In the summer before his junior year at SMU, Patten had successful surgery at the UCLA medical center to remove a cancerous tumor from his right arm.

==='84, '88 Olympic trials===
In 1984, Patten swam in the Olympic Trials in Indianapolis, placing thirteenth in the Men's 200 Butterfly with a 2:02.77 in the finals, less than 3 seconds behind the first place qualifier, former world record holder Craig Beardsley, but not sufficient to make the finals round. Continuing to compete at a high level, Patten was 26th in the 1988 Olympic Trials in Austin, Texas, in the 100-meter butterfly, and did not qualify, though with the large field, his preliminary time was only around 2 seconds behind first place finisher Matt Biondi.

Continuing to swim competitively after college, Patten swam for the U.S. team at the 1987 Pan Pacific Swimming Championships. He placed third in the 200-meter butterfly qualifying round, but did not medal in international competition. His qualifying time of 2:00.45 was within 2 seconds of the American Pan Pacific 200-meter butterfly gold medal winner, Melvin Stewart.

===Open water and Master's swimming===
An open water swimmer, Patten has placed first in the 1991 Waikiki Roughwater Swim, San Francisco's 1-mile Alcatraz Sharkfest Swim, and the Open Water 5-mile National Championship Swim at Lake Minnetonka. Continuing to swim as a United States Master's swimmer, between 1990-2004, Patton set national age group records, primarily in the 400, 800, 1500, and 1650 freestyle and his signature event, the 200 butterfly.

==Coaching swimming==
===Dallas Master's teams===
After an active NCAA swimming career, and while still in college at SMU, Patten began working as a coach with the Dallas Masters swim program beginning around 1984. The club was founded by 1976 Olympian Jim Montgomery in 1981. The Club name was soon changed to Lone Star Masters.

===Baylor/Lone Star Masters===
Around 1990, Lone Star Masters Coach and founder Jim Montgomery began serving as an Aquatics Director at Baylor's Tom Landry Center, and had earlier taken part in designing their eight-lane Olympic 25-meter pool. To reflect the role the Baylor Landry Center would play as a Dallas Masters practice location, around 1990 the Club's name officially became Baylor/Lone Star Masters, where Patten continued as a primary coach, with additional administrative responsibilities.
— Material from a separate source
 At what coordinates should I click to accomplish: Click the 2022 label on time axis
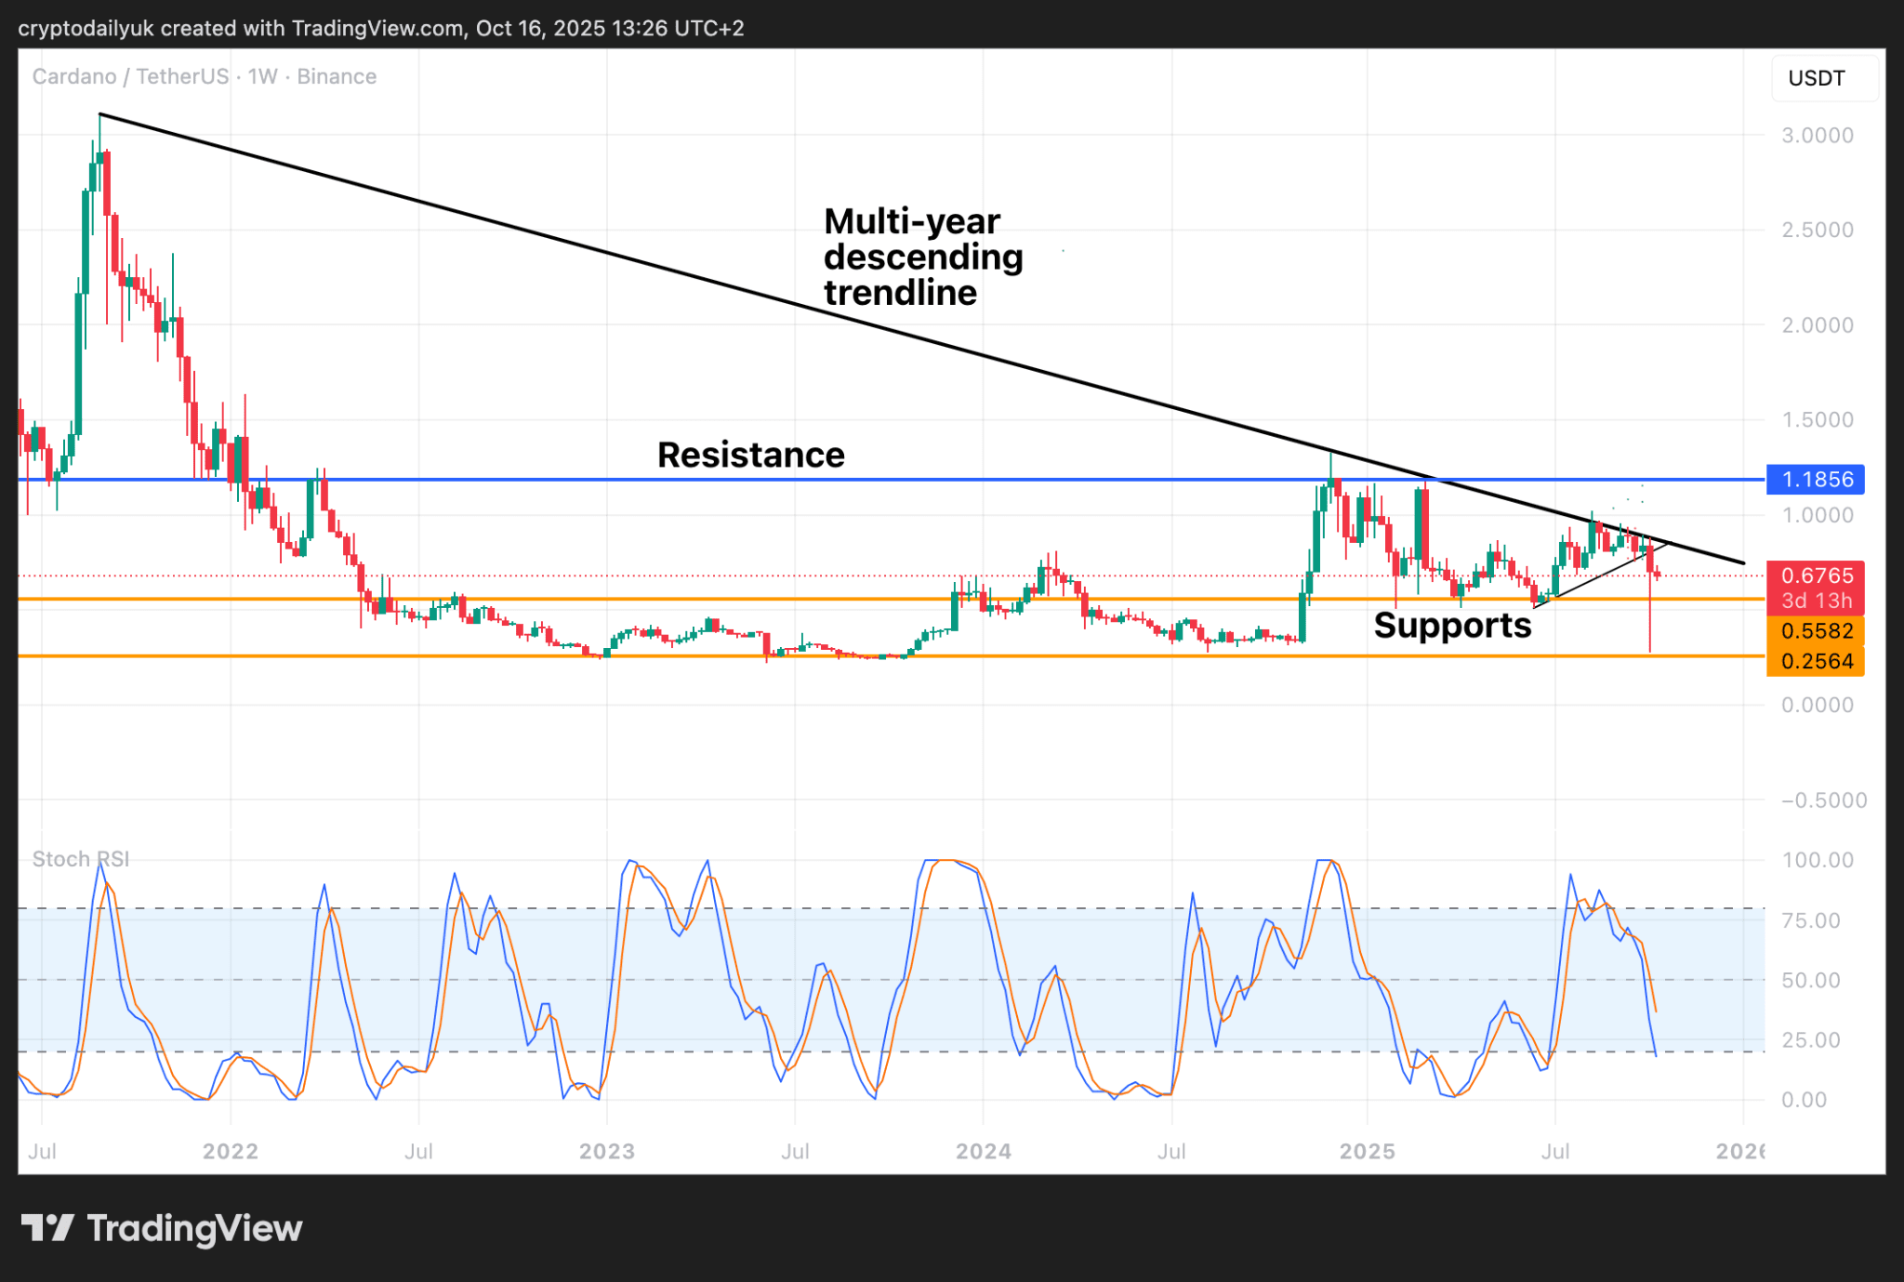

===Dallas Aquatic Masters===
Renaming the Baylor/Lone Star Masters team, Patten was a co-founder of the Dallas Aquatic Masters club team around 1999 with partner and co-founder Jim Montgomery. Patten had both management and coaching responsibilities. Dallas's Southern Methodist University and Baylor's Tom Landry Center remained two of the larger Dallas area pools where practices were held, as well as Richardson's Pierce High School.

Beginning in 2002, Patten began serving as Varsity Head Swimming Coach for the Hockaday School in Dallas for the winter season, taking place between November and February, and as of 2023 is still coaching there.

===Pegasus Aquatics Masters===
Around 2020, Patten began coaching with Dallas's Pegasus Aquatics Masters Swim Program and is currently Director of Swim Training where he coaches, schedules practices, manages programs, and directs competitions. As the Pegasus Program has grown, he has moved out of coaching and into a role in management. The swim program holds practices at the newly built Southern Methodist University indoor pool, but has also had facilities at Dallas's Highland Park High School pool, Garland ISD Pool, and the Oak Point Recreation Center.

===Honors===
In 2010, Patten was made the United States Masters Swimming Coach of the Year.